--- Dataset records ---

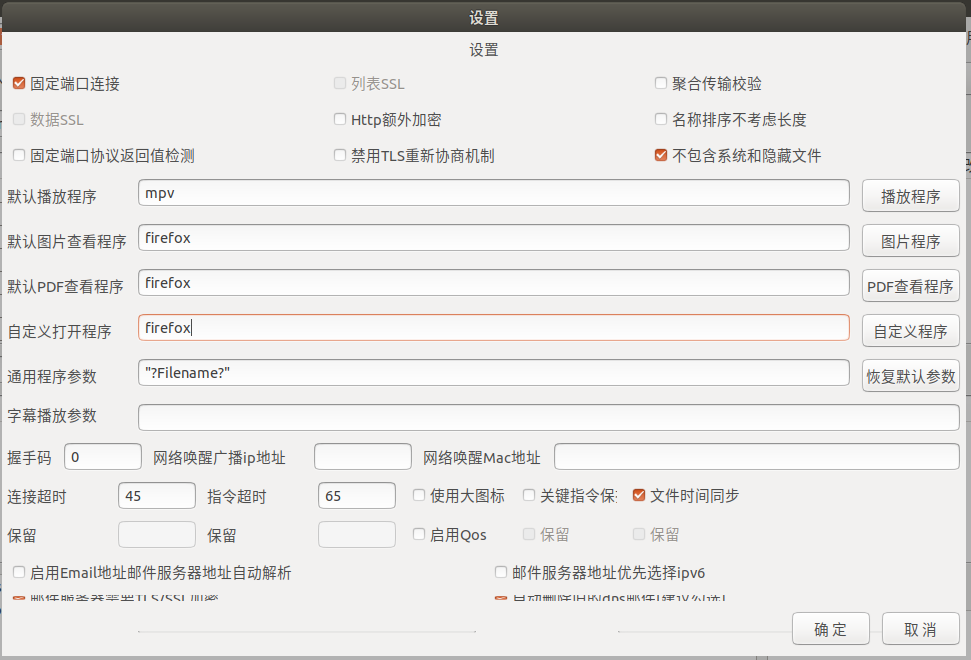Image resolution: width=971 pixels, height=660 pixels.
Task: Focus the 默认播放程序 field containing mpv
Action: (493, 193)
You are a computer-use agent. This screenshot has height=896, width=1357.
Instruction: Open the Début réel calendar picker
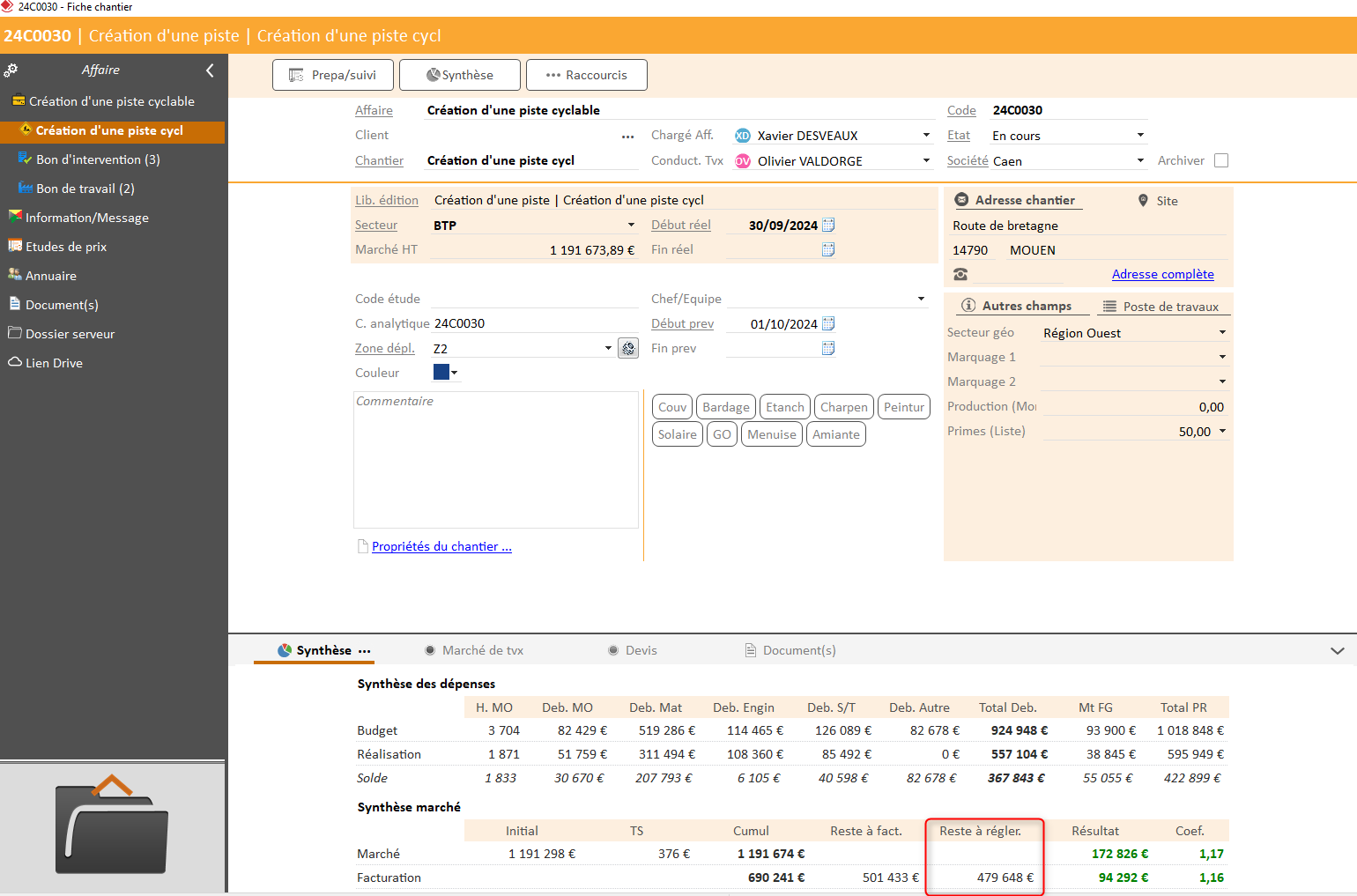pyautogui.click(x=828, y=225)
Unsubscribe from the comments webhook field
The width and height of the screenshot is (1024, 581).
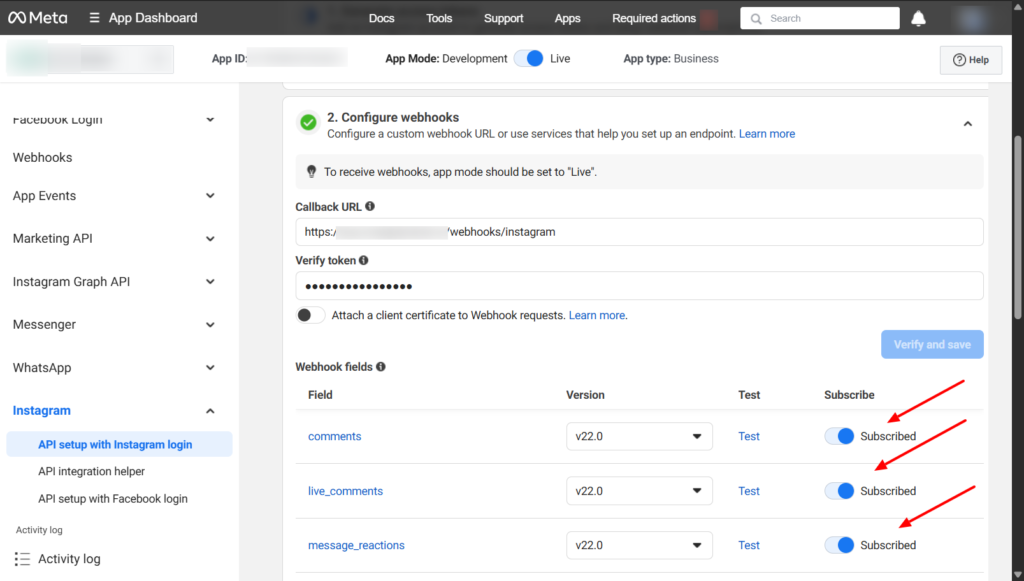coord(839,436)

--- Directions ---
From the line with "You are a computer-use" to the last line above, restate each line word for word, but skip the pictures.

--- Reply to the task ---
You are a computer-use agent. This screenshot has height=896, width=1357.
Instruction: Open the Début réel calendar picker
pyautogui.click(x=828, y=225)
Unsubscribe from the comments webhook field
The width and height of the screenshot is (1024, 581).
coord(839,436)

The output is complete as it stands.